Dans le cas de suicide de prisonnier, il faut démontrer ces trois points.
► Concernant la faute :
le juge administratif a décidé qu’il fallait prouver une faute simple de l’administration pour pouvoir engager sa responsabilité. c’est un pas important car avant il fallait démontrer que l’administration avait commis une faute lourde, c’est-à-dire, inexcusable au regard des faits. avec la faute simple, il suffit de mettre en évidence la faute de surveillance de l’administration ou sa faute de négligence. En général il faut démontrer que le niveau de surveillance mis en place par l’administration n’était pas adapté à l’état psychologique du détenu et que cette dernière savait que le détenu était sujets à des troubles mentaux au moment des faits. Cette dernière aurait du renforcer les mesures de protection. C’est par exemple le cas d'un prisonnier qui fait 5 tentatives de suicide et qui réussit à se suicider dans sa cellule. Aucune mesure de protection particulière n’avait été prévue à part une augmentation des tours de garde. C’est également le cas d'un détenu dont le juge d'instruction avait recommandé un rendez-vous médical urgent qui n’a jamais eu lieu.

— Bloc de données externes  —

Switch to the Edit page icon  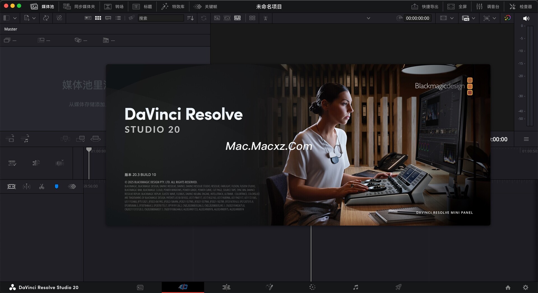coord(226,287)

► Concernant le lien de causalité :
la démonstration est en général assez aisée puisque ce sont les défauts de surveillance qui ont conduit au suicide du prisonnier.
► Le dommage :
Il est souvent le préjudice moral de la famille, et le préjudice de la victime qui n’a pas été aidée psychologiquement.
À noter
La France condamnée pour conditions inhumaines d’incarcération - La Cour européenne des droits de l’homme et de sauvegarde des libertés fondamentales (CEDH) a condamné la France a de nombreuses reprises concernant les négligences ou les conditions inhumaines d'incarcération conduisant au suicide des prisonniers. Un rapport de la Commission d'enquête du sénat a conclu que les prisons françaises ressemblaient de plus en plus à celle de l’Ancien régime. Selon ce rapport, les conditions de détentions en maison d'arrêt en France sont indignes de la patrie des droits de l’homme.